Hay muy buenas razones por las cuales el capitalismo en buena parte del mundo, y no sólo en Latinoamérica, se ha convertido en una mala palabra. Ha creado un sistema que produjo monstruosas consecuencias: que el 1 % más opulento de la población mundial retenga tanta riqueza como el 99 % restante; o que los “2153 milmillonarios que hay en el mundo posean más riqueza que 4600 millones de personas (un 60% de la población mundial).”[iii] Si la palabrita que tanto le fascina, “capitalismo”, tiene mala prensa no es por un capricho de la izquierda y de quienes queremos un mundo mejor sino porque lo que el novelista califica como “una sensación de injusticia y desigualdad, de bribonería y egoísmo” es un dato duro, lacerante, de la realidad. No es ninguna “sensación”: el capitalismo es esencialmente injusto y la bribonería y el egoísmo están inscriptos, de modo inamovible, en su ADN.

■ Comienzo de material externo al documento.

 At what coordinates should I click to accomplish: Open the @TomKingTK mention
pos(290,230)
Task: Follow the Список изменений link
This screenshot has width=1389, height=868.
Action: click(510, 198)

De paso, ya que estuvo en Alemania le cuento que su tan admirada Angela Merkel tiene que esmerarse un poco más para luchar contra el coronavirus, pese a que usted displicente mente afirma “que parece allí perfectamente controlado.” Le cuento: mirando las estadísticas al día de hoy, lunes 21 de septiembre, que en aquel país hay 124 muertos por COVID-19 por millón de habitantes, mientras que en las bloqueadas y salvajemente agredidas Cuba y Venezuela la cifra es de 10 y 19 respectivamente. Tan horrible no debe ser el socialismo para exhibir estos notables resultados, y tan bueno no debe ser el capitalismo para que las cifras del Chile de su amigo Piñera sea de 642 por millón de habitantes, las de Bolivia 651, Brasil  643 y su país de origen, Perú, un catastrófico 948, una masacre. ¡Ah!, me olvidaba. Dígale al primer ministro conservador Boris Johnson, heredero de las glorias de su tan ensalzada Margaret Thatcher, que  le convendría pedirle algún consejo a  Díaz Canel o Maduro para que le digan como hicieron  para combatir al COVID-19 en sus países porque la tasa de mortalidad por millón de habitantes del Reino Unido (615) es un escándalo, al igual que la Donald Trump (616), todos sin tener que neutralizar los embates de bloqueos, sanciones económicas, invasiones y sabotajes. Las conclusiones son obvias. Y al hablar de corrupción no se olvide de su querido amigo, el rey emérito Juan Carlos I; sí, ese que le adjudicó un marquesado y años después huyó de España como un vulgar ladronzuelo. Yo que usted antes de hablar otra vez de la corrupción en Latinoamérica lo pensaría no una sino diez veces.